The amount of people that do not (or even choose not to) understand modern technology and the internet is bewildering. I see it day to day at work (my company thinks it is a “tech” company! Cute) and from the people elected to make laws. I remember a TA in a software engineering course tell us about an internship he had in which he automated all his work in the first couple days using a few Python scripts. This gave him a free summer to goof around. Menial tasks can generally be avoided these days.

I guess that is why CISPA bothers me. It seems like a step in the right direction from SOPA, but that step mostly benefits the intermediaries handling user information, not end users themselves. Internet communication is (generally) free speech, and expecting to know who can see your data seems reasonable enough. But the people writing the laws do not see this perspective; they see terrorists and scofflaws (always wanted to use that term) that must be stopped at all costs, and the internet as a readily governable entity. If you can’t obtain a warrant for that information, then why do you need it?

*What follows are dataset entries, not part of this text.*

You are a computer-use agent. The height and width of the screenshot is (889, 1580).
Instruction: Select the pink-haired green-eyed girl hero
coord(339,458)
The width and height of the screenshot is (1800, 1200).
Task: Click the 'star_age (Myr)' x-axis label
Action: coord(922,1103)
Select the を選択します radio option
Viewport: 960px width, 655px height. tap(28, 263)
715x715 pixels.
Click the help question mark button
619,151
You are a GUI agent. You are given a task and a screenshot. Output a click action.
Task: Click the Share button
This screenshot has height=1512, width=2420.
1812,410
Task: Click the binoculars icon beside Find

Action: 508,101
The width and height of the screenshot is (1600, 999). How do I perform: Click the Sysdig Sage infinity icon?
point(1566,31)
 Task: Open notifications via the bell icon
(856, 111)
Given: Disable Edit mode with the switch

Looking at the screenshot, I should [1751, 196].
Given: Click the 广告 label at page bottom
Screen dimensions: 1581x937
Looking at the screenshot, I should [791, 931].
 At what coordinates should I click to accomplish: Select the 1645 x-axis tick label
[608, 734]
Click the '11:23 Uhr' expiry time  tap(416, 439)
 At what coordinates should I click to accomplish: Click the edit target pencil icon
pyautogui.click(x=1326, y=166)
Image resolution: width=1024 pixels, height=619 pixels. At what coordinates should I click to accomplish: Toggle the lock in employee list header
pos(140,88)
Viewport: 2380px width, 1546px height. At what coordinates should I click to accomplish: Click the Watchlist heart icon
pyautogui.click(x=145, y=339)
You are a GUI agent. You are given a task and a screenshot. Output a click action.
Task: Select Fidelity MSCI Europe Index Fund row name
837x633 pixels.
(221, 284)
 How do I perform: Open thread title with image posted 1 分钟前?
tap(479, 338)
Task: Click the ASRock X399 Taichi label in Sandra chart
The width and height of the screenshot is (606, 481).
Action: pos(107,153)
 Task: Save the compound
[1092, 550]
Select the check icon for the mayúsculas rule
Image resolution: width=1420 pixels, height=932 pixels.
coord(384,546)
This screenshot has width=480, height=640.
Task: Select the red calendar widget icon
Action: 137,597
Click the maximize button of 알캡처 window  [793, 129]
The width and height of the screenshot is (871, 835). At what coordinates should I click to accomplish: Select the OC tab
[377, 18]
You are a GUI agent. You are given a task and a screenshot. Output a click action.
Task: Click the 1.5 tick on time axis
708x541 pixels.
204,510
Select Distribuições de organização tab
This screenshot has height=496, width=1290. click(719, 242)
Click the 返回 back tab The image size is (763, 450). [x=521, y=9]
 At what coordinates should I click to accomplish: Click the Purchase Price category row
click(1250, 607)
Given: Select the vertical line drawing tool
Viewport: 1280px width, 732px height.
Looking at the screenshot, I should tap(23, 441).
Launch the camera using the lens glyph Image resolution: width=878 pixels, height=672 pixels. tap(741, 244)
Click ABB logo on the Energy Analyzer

The bottom line is just understanding what you are getting into when you are sharing data online. Microsoft keeps calling out Google for this, and the only reason it gains any traction is from the personification of Google reading your email. Putting any rational thought into that renders it absurd (how many people would they have to hire to read every Gmail account?). Part of the reason I started this blog, besides having a place for longform thoughts, is that I don’t really trust Facebook with my data that much to begin with. Ever since they went public, they have seemed a little desperate about finding new ways to monetize my data. I would like to use that data to interact with people instead of with more computers. And if I would like it to be private, it should be private.